Many of Charleston's Free Persons of Color were mixed-race/mulatto and so fell somewhere between white and black. Many of them were also the offspring of or even heirs to white slave-owners, who would free them directly or through the provisions of their wills, sometimes even leaving them assets to provide for their continued well-being. They often came to be known as "colored" or "brown" rather than "black" and took great pride in that distinction and great pains to preserve it.

The history of the Brown Fellowship Society embodies all of these dynamics and more. To retrace that history, we start at the "mother church of the Episcopal Diocese of South Carolina," St. Philip's Episcopal.  The freed sons and daughters of slaveowners often attended the churches of their white parents, and St. Philip's Episcopal was one such. Ante-bellum Charleston's churches sometimes had mixed congregations, although the white folks typically came in the front door and sat in the pews on the main floor while the slaves came in the back and sat in the balcony.

Of course, Charleston's Free Persons of Color were neither white nor slave, so where did they, the brown folks, sit? In fact, they sat on the main floor in the pews of their white forefathers—as if they were white folks. No balconies for them, no, no. But a complication arose when these brown folks died: they might have been able to sit in the pews of their white parents, but their white ancestry didn't suffice to allow them to be buried in the churchyard alongside their white ancestors. What to do?

In 1790, the rector of St. Philip's, the Rev. Thomas Frost, recommended to a group of these Free Persons of Color that they form their own independent burial society/association, which they promptly did. Calling themselves the Brown Fellowship Society, the five charter members were James Mitchell, George Bampfield, William Cattle, George Bedon, and Samuel Saltus. Their stated "foundationstone" was charity and benevolence and their "capstone" was "Social Purity."

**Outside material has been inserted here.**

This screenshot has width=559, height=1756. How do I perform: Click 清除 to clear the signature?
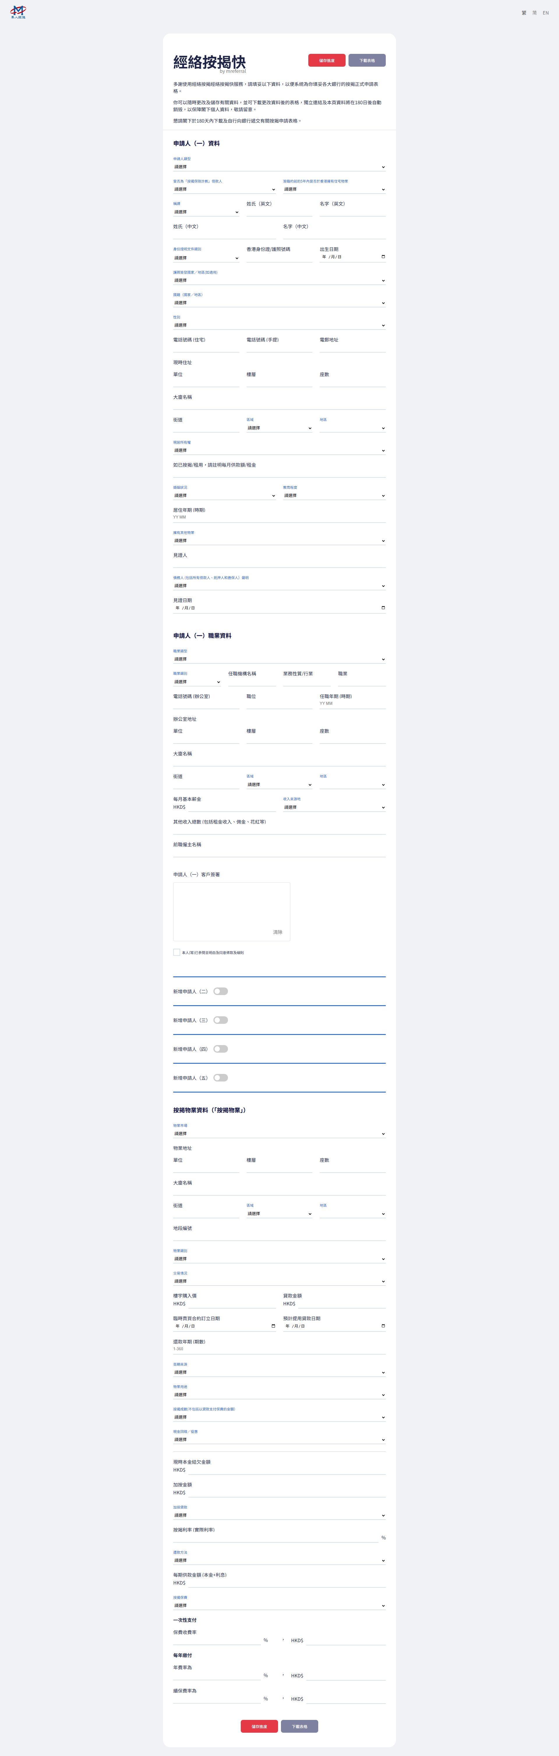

The Brown Fellowship Society purchased a plot at 52-54 Pitt Street, just south of Boundary Street (now called Calhoun). I haven't yet found the record for the first person to be buried there, but if the official municipal death records for Charleston are accurate, hundreds of burials took place in that cemetery.

But the Society didn't just provide a place to bury its members and family members: it provided a web of social insurance in terms of financial assistance for widows and orphans of deceased members and financial assistance to members should they find themselves in difficulty.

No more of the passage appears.